Minister of Foreign Affairs
- In office 15 October 2007 – 3 January 2012
- Monarch: Mohammed VI
- Prime Minister: Abbas el Fassi
- Preceded by: Mohamed Benaissa
- Succeeded by: Saadeddine Othmani

Minister delegate of Foreign Affairs and Cooperation
- In office 25 November 1999 – 15 October 2007
- Monarch: Mohammed VI
- Prime Minister: Abderrahmane Youssoufi Driss Jettou

Secretary of State of Foreign Affairs and Cooperation
- In office 11 November 1993 – March 1998
- Monarch: Hassan II
- Prime Minister: Mohammed Karim Lamrani Abdellatif Filali Abderrahmane Youssoufi

Personal details
- Born: 9 April 1958 (age 67) Casablanca, Morocco
- Party: Independent

= Taieb Fassi Fihri =

Moroccan politician

Taieb Fassi Fihri (born 9 April 1958) is a Moroccan politician who is Counselor to King Mohammed VI since January 2, 2012. Previously, he served in all successive governments between 1993 and 2012, first as Secretary of State and subsequently as Minister of Foreign Affairs. ”

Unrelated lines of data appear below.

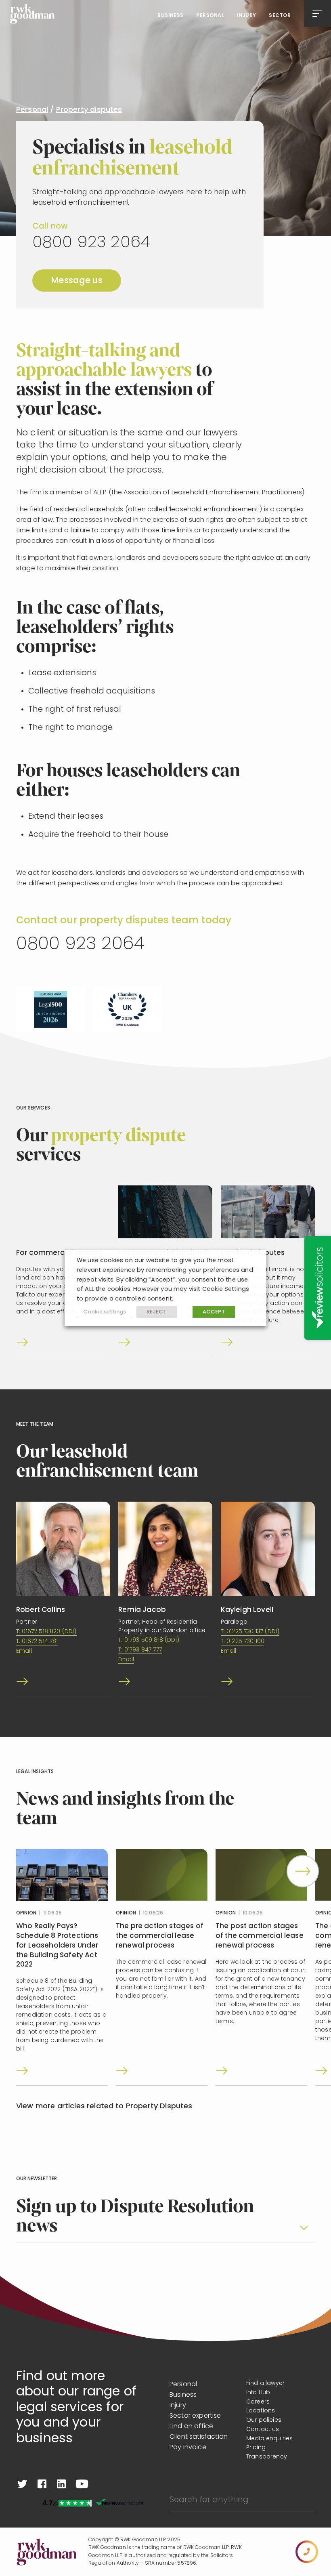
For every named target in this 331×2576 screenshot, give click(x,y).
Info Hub (258, 2393)
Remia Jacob (142, 1610)
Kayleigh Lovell (247, 1610)
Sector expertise (195, 2416)
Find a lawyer (265, 2384)
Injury (246, 15)
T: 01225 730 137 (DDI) (250, 1632)
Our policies (263, 2420)
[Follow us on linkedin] (61, 2484)
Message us (77, 281)
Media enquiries (269, 2439)
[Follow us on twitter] (22, 2484)
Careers (258, 2402)
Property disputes (89, 110)
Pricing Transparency (266, 2452)
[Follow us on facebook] (42, 2484)
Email (24, 1651)
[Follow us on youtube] (81, 2484)
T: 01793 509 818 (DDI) (148, 1640)
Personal (210, 15)
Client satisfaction (199, 2437)
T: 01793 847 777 (140, 1650)
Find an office (191, 2426)
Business (170, 15)
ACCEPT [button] (214, 1312)
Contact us (262, 2430)
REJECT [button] (157, 1312)
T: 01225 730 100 (243, 1642)
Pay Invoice (188, 2447)
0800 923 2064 (91, 243)
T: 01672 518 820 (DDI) (46, 1632)
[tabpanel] (62, 1967)
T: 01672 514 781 (37, 1642)
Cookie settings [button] (104, 1312)
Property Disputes (159, 2106)
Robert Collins (40, 1610)
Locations (260, 2411)
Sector (280, 15)
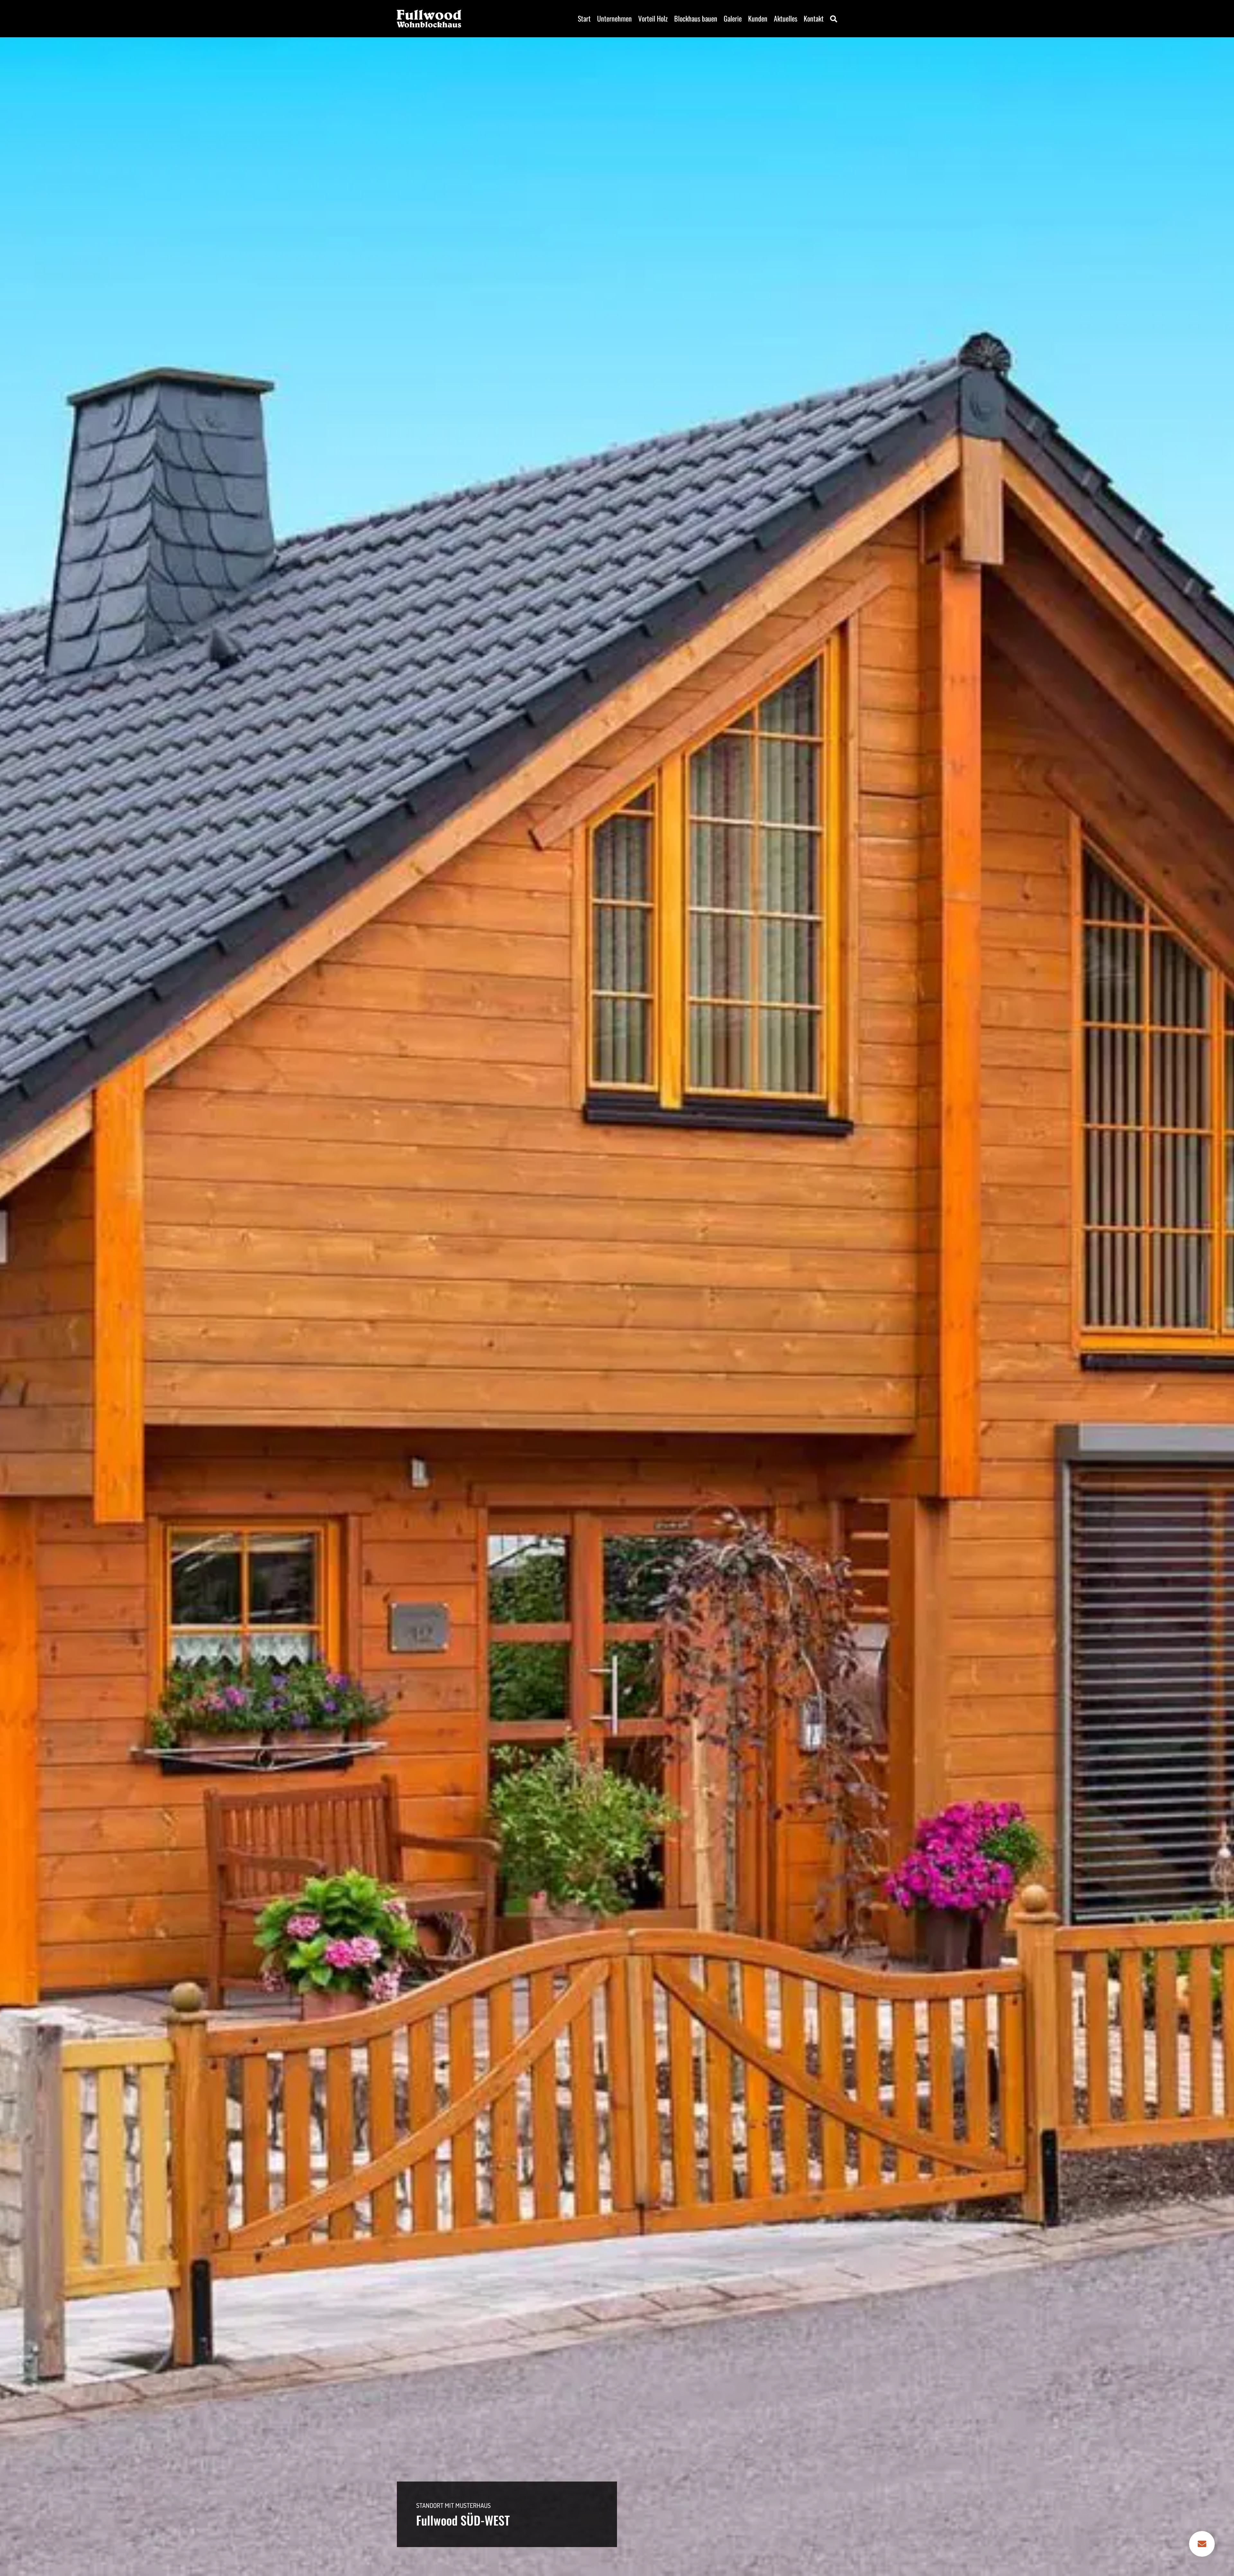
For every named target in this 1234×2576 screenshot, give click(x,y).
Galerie (733, 18)
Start (584, 18)
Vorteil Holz (653, 18)
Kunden (757, 18)
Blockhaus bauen (695, 18)
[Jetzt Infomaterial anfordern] (1202, 2544)
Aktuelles (785, 18)
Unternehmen (614, 18)
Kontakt (814, 18)
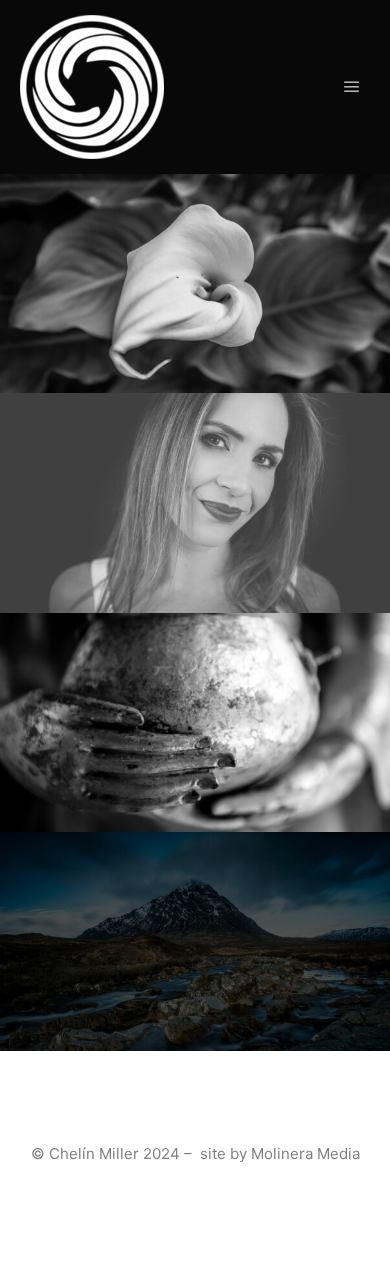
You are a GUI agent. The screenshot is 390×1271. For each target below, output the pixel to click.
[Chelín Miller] (92, 87)
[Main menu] (352, 87)
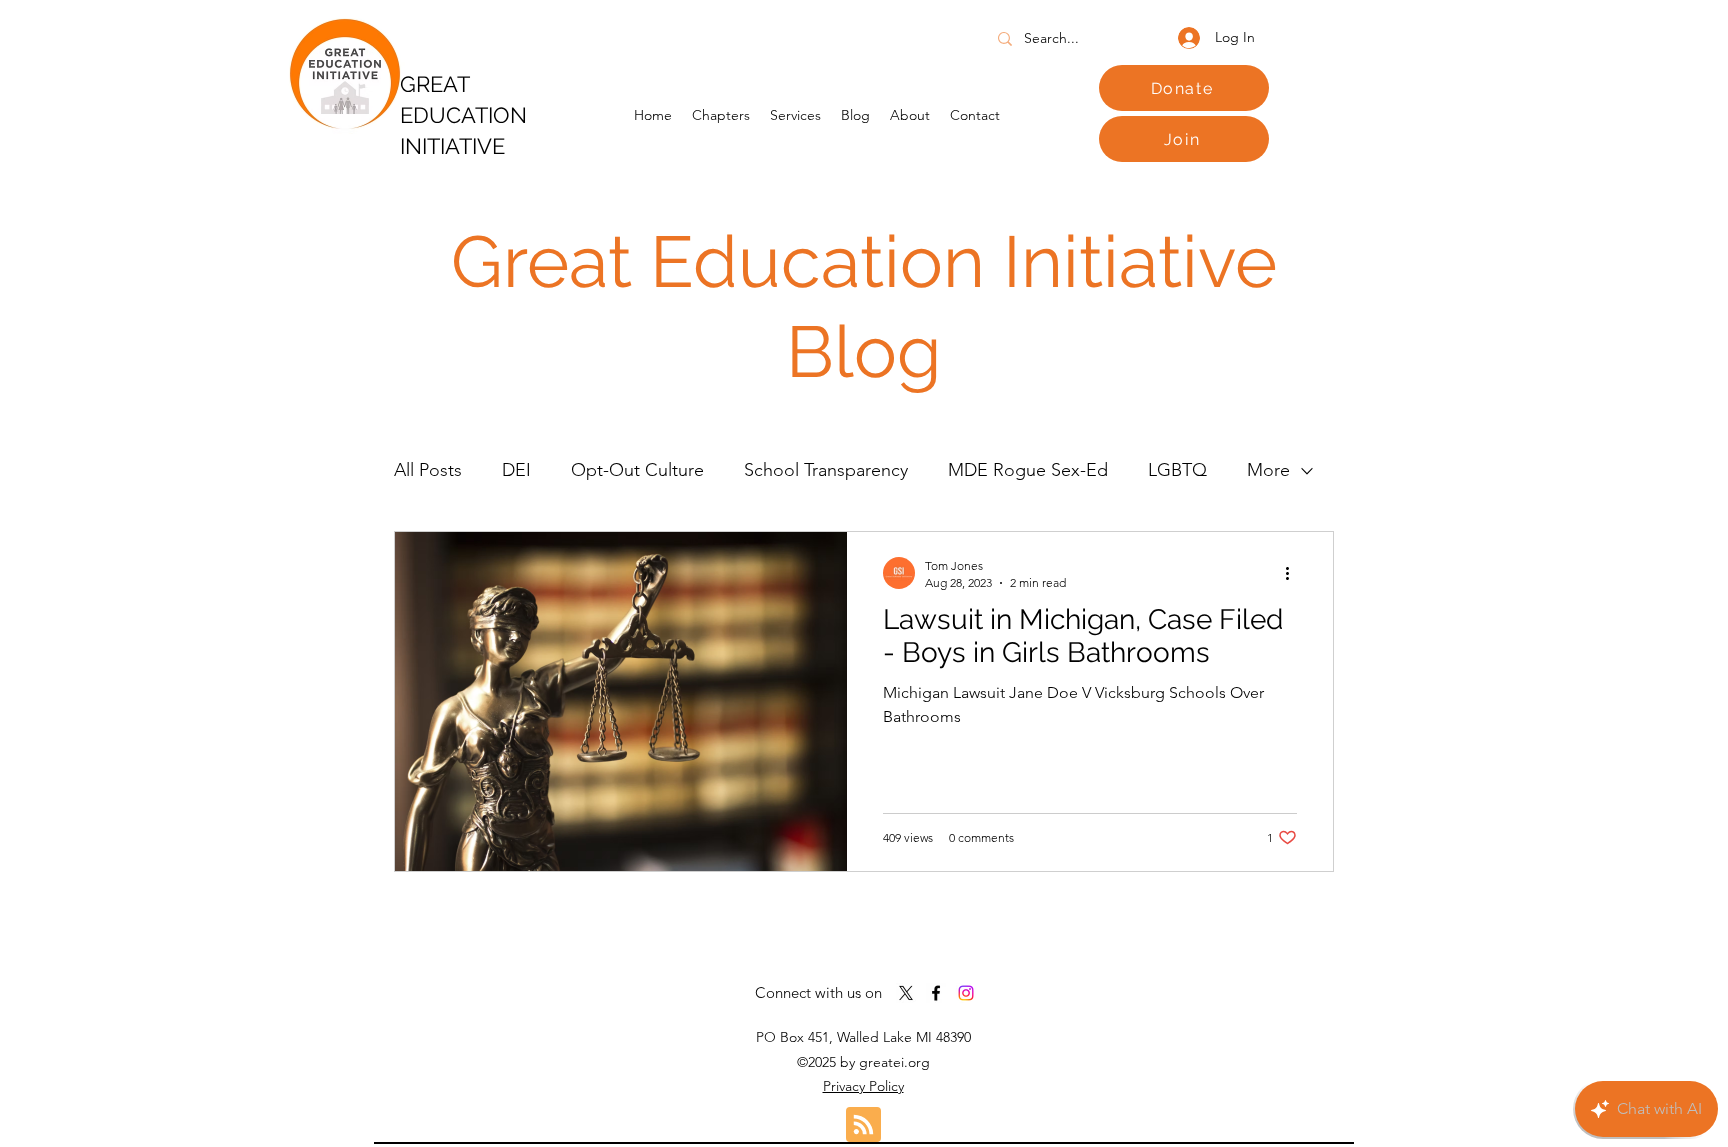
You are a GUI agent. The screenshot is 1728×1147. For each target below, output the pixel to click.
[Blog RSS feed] (863, 1125)
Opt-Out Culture (637, 470)
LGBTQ (1177, 470)
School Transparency (826, 470)
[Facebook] (936, 993)
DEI (516, 470)
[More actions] (1294, 573)
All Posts (428, 470)
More (1268, 470)
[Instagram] (966, 993)
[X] (906, 993)
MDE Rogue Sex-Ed (1028, 470)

== Education and career ==
Fassi-Fihri graduated from the Descartes High School in Rabat with a French Baccalaureate in mathematics in June 1976. In 1980, he received the title of Application Engineer in Statistics at the National Institute of Statistics and Applied Economics (INSEA) in Rabat. In 1981, he obtained a Master's degree in "Public Economics and Planning" from the University Paris 1 Panthéon-Sorbonne. Then, in 1984, he obtained a Ph.D. in Economic Analysis and Policy at the Institute of Political Studies in Paris (Sciences Po).

Taïeb Fassi-Fihri became in June 1986 head of the division at the Ministry of Foreign Affairs and Cooperation in charge of relations with the European Community. In this capacity, he took part in the negotiations on relations between Morocco and the EEC.

In November 1989, he became director of the cabinet of the Minister of Foreign Affairs and Cooperation.

On 11 November 1993, Fassi-Fihri was appointed Secretary of State for Foreign Affairs and Cooperation; he retained this role in successive governments in June 1994, February 1995 and August 1997. He was also appointed chargé de mission at the Royal Cabinet on 16 March 1998.

On 25 November 1999, Fassi-Fihri was appointed minister delegate of Foreign Affairs and Cooperation.

On 4 July 2002, Fassi-Fihri was appointed the coordinator, responsible and sole interlocutor of the US authorities for the negotiation of the Morocco–United States Free Trade Agreement.

On 7 November 2002, he was appointed Minister for Foreign Affairs and Cooperation.

On 15 October 2007, he was designated Minister of Foreign Affairs and Cooperation under the new government of Abbas El Fassi.

On 2 January 2012, he was appointed Counsellor to King Mohammed VI at the Royal Cabinet.

== Personal life ==
Fassi Fihri's brother, Ali Fassi Fihri, was the president of the Moroccan FA and CEO of the National Company of Electricity and Water. Taieb Fassi Fihri is also the cousin of former Prime Minister Abbas el Fassi.

Taieb Fassi Fihri is married to painter Fathiya Tahiri. Their son, Brahim Fassi Fihri, is founder and president of the Amadeus Institute think tank.